The black or Périgord truffle is the most celebrated culinary truffle, a knobbly black underground fruiting body of a fungus that lives in symbiosis with oak and hazel roots. Because it grows below ground and cannot be seen, it is hunted with trained dogs (historically pigs). The aroma is deep, musky, earthy, and chocolatey, and unlike the white truffle it can take gentle heat, so it is shaved over warm pasta, eggs, and risotto or steeped into fats. It is partly cultivated via inoculated 'truffle orchards', though wild winter truffles remain the benchmark. Beware cheap 'truffle oil', which is usually synthetic 2,4-dithiapentane, not real truffle.
Deep, musky, earthy-chocolatey; intensely aromatic.
Winter (roughly Dec–Mar in the Northern Hemisphere); wild-hunted and orchard-grown.

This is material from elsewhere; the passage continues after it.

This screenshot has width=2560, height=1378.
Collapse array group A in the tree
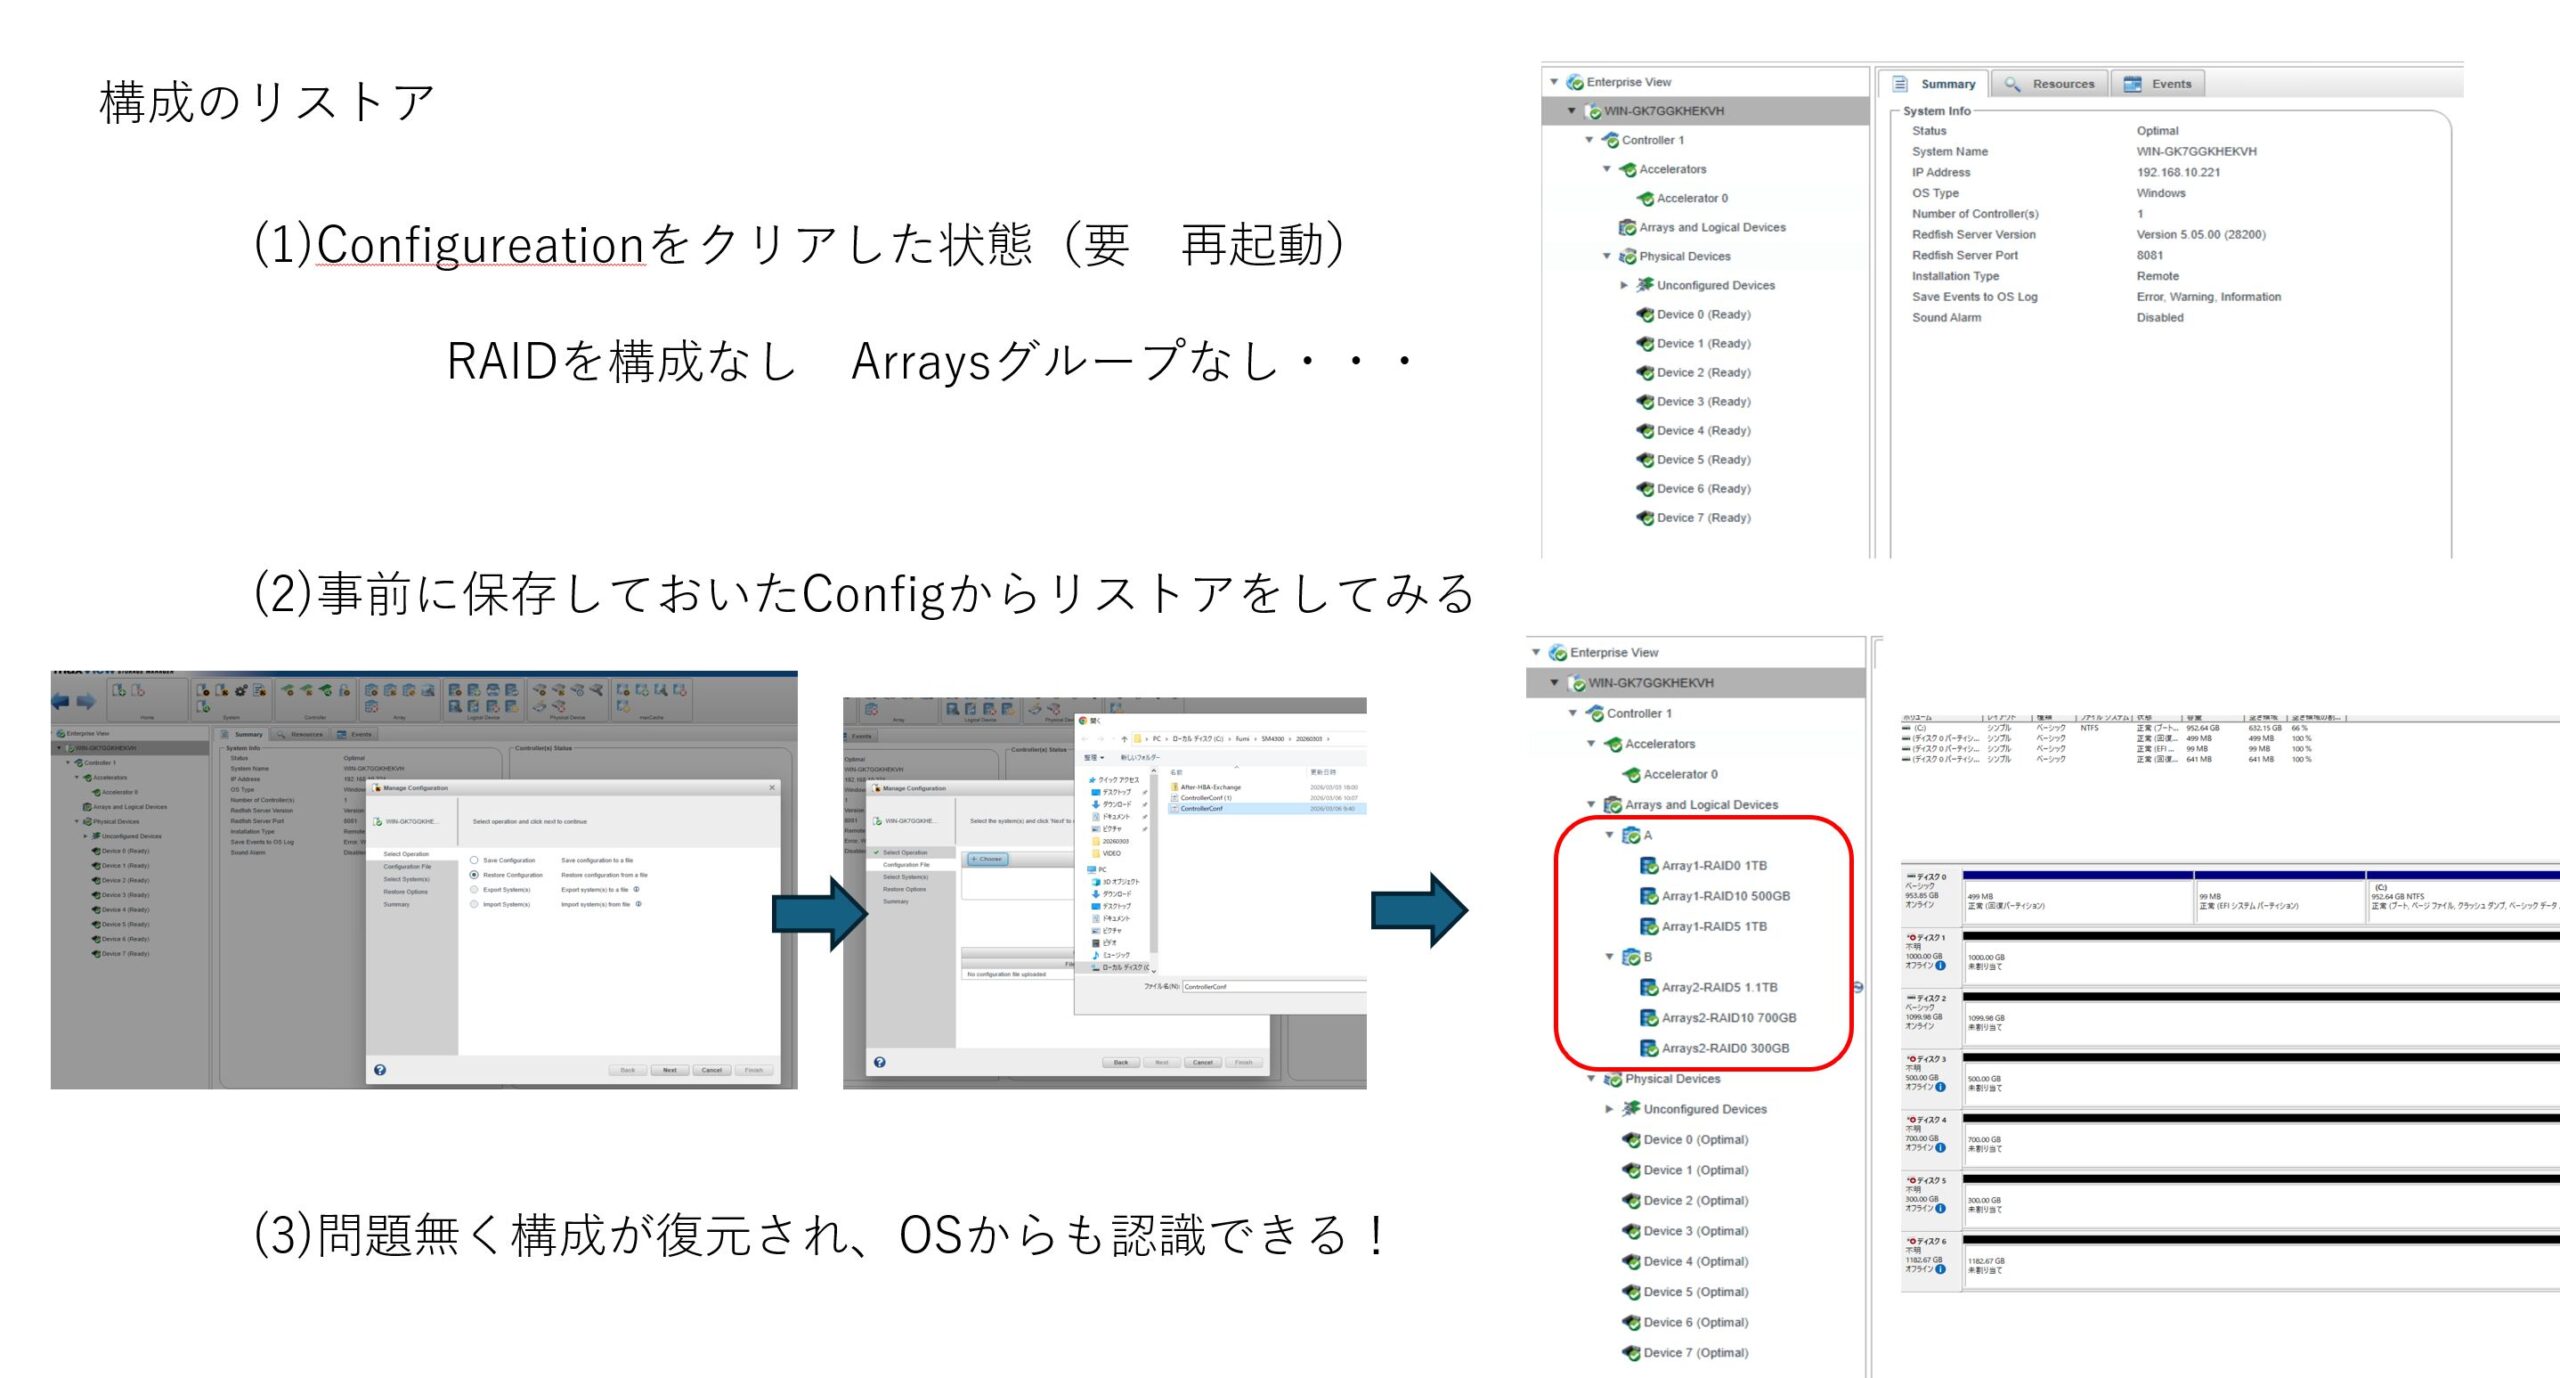click(1609, 835)
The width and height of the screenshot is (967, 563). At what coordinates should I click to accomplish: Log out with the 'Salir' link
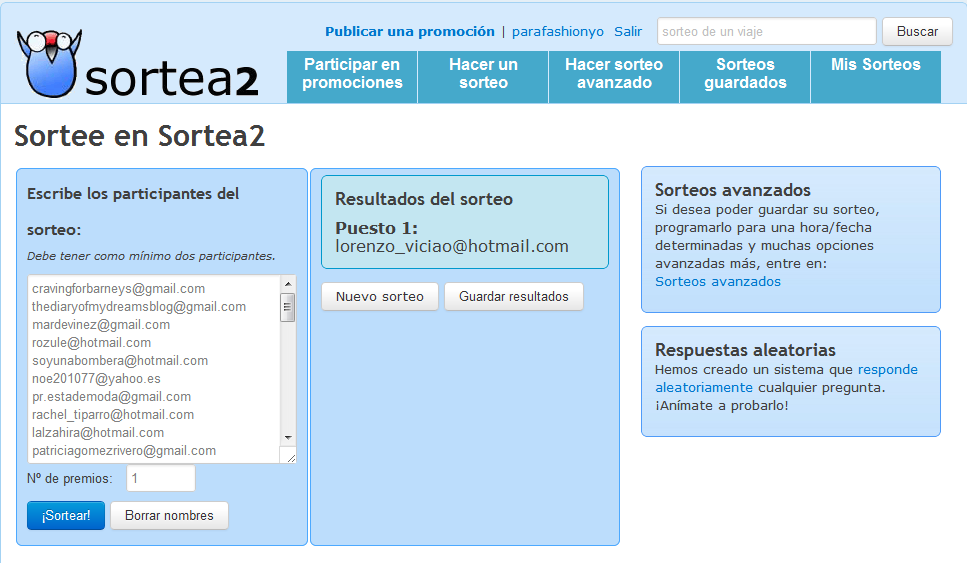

Identification is a chain of clues that must all agree. This is a reference, not an identification authority -- confirm every wild find with an expert.
Visually similar but far weaker aroma; often passed off as Perigord. Not dangerous, just a fraud risk.
Black warty exterior, dark marbled interior, intense aroma; found by trained dogs. Buy from reputable sources — cheaper Tuber species are sold as substitutes and synthetic 'truffle oil' contains no truffle.